The Will Borgen extension reflects the Rangers' lack of direction
The check engine light is on and the team replaced the steering wheel cover
In an NHL season riddled with mediocrity, all it takes is one good week to get back in the mix. The New York Rangers, at 6-1-3 over a ten game span, went from second to last in the eastern conference to just three points out of a playoff spot with little material improvement in the team’s play. There is a through line connecting the Rangers’ recent change in fortune to the arrival of American defenseman Will Borgen.
At the outset, evaluating Borgen for his NHL time prior to New York was a challenge because of his unique profile. The Minnesota native turned 28 years old back in December shortly after getting traded to the Rangers as part of the trade that sent former second overall pick Kaapo Kakko to the Seattle Kraken.
In the 19 games since Borgen’s arrival, he’s brought a modicum of stability to the Rangers’ second defensive pair alongside K’Andre Miller to the degree the organization felt comfortable giving the largely unproven defenseman a five year contract extension worth $4.1 million per season with degrees of de-escalating no trade protection for the duration of the deal.
From the moment Borgen was acquired, there were whispers that the Rangers had coveted the defenseman for several years and this was a culmination of a long-term vision coming to fruition.
The larger conversation surrounding Borgen and his extension aren’t necessarily about his material impact on a nightly basis, but what it means for the direction of the franchise going forward. Depending on the direction the winds blow on a given day, J.T. Miller could return for a second stint in the home dressing room at Madison Square Garden or Ryan Lindgren, Jimmy Vesey and Reilly Smith could all be sent to more certain playoff-bound pastures.

▶ _Listed entries_
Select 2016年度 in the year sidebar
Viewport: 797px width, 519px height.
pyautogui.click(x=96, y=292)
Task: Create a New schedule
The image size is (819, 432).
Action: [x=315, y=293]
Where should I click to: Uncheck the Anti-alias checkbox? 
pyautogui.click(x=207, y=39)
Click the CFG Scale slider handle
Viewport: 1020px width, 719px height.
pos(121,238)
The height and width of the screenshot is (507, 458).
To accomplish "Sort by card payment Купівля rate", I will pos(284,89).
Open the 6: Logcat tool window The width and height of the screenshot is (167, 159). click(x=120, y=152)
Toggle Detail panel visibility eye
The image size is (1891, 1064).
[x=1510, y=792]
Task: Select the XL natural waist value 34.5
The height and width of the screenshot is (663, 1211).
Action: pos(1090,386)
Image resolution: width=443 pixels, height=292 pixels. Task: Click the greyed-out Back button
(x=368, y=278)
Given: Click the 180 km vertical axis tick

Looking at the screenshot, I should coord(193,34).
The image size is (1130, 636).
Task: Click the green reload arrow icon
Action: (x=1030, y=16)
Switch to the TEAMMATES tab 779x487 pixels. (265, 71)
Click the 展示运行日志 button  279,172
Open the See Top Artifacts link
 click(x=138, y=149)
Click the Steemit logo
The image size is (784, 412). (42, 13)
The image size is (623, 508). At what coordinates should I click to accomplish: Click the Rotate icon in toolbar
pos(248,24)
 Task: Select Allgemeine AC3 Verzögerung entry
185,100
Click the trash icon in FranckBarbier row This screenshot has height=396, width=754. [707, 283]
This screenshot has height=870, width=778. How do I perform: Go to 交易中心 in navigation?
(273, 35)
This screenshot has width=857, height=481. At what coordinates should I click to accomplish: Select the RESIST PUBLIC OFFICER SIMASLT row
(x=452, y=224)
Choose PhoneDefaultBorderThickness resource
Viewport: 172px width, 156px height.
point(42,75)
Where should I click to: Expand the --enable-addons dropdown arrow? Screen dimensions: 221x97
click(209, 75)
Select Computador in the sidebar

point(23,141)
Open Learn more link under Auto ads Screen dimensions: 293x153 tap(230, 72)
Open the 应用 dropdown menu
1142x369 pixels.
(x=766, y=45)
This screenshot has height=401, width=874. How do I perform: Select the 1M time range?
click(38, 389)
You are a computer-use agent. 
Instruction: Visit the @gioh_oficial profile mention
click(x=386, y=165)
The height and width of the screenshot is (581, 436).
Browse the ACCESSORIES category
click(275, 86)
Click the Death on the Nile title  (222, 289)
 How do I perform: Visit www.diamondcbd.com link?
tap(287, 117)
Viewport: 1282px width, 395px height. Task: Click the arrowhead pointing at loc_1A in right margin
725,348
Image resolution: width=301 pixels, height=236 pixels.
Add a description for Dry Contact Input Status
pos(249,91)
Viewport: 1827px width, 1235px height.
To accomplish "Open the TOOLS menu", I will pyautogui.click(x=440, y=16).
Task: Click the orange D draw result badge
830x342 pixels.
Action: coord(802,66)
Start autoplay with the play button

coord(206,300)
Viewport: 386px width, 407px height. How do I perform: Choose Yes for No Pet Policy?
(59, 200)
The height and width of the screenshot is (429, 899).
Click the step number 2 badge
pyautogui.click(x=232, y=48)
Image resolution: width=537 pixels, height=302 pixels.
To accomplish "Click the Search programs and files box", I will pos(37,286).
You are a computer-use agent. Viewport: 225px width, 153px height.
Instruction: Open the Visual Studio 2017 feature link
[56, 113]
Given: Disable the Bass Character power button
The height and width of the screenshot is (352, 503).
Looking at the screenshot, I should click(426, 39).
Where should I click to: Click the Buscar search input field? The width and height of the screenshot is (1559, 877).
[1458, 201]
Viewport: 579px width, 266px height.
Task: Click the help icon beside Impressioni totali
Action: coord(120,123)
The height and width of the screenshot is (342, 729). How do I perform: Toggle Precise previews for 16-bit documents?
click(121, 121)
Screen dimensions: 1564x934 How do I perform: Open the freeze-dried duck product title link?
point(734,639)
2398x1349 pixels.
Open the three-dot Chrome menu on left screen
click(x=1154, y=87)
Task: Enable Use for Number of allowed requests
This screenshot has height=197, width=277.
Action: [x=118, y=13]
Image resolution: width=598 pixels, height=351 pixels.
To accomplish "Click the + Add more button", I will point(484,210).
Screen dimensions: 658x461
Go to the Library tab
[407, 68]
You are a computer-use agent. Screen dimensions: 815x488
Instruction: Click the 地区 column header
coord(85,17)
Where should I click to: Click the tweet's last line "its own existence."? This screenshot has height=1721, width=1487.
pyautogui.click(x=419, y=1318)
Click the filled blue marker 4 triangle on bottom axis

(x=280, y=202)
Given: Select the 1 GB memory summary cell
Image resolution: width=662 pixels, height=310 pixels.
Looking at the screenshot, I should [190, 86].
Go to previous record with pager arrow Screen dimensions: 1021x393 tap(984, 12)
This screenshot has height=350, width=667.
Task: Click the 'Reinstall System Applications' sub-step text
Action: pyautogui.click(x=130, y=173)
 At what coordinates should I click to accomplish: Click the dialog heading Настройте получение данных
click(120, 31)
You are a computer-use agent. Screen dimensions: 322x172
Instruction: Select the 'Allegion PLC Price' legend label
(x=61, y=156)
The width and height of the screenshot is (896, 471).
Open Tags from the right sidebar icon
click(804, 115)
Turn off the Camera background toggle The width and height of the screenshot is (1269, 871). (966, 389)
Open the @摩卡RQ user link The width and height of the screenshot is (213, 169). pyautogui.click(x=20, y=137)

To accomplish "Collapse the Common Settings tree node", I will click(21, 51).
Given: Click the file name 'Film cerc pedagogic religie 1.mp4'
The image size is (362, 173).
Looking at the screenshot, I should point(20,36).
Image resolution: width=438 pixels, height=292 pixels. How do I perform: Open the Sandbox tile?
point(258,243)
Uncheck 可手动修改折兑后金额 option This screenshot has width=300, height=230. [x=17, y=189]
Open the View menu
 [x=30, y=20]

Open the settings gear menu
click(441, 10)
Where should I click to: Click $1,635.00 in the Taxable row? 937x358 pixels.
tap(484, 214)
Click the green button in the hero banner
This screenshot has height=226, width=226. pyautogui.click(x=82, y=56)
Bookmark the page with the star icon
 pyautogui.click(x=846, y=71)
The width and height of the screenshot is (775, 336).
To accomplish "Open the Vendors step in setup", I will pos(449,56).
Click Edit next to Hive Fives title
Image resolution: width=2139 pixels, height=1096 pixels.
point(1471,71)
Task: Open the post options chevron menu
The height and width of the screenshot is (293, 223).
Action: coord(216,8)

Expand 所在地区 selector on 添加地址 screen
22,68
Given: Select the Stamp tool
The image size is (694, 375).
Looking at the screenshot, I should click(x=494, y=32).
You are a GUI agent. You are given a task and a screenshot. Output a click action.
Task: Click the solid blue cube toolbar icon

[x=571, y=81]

▶ _Set of tasks_
1: Translate this sentence from the article on the Will Borgen extension into Spanish: "In an NHL season riddled with mediocrity, all it takes is one good week to get back in the mix."
2: Copy the passage of the article on the Will Borgen extension starting at "In the 19 games" and ending at "of the deal.".

▶ _Solution list_
1: En una temporada de la NHL plagada de mediocridad, basta con una buena semana para volver a meterse en la pelea.

2:
In the 19 games since Borgen’s arrival, he’s brought a modicum of stability to the Rangers’ second defensive pair alongside K’Andre Miller to the degree the organization felt comfortable giving the largely unproven defenseman a five year contract extension worth $4.1 million per season with degrees of de-escalating no trade protection for the duration of the deal.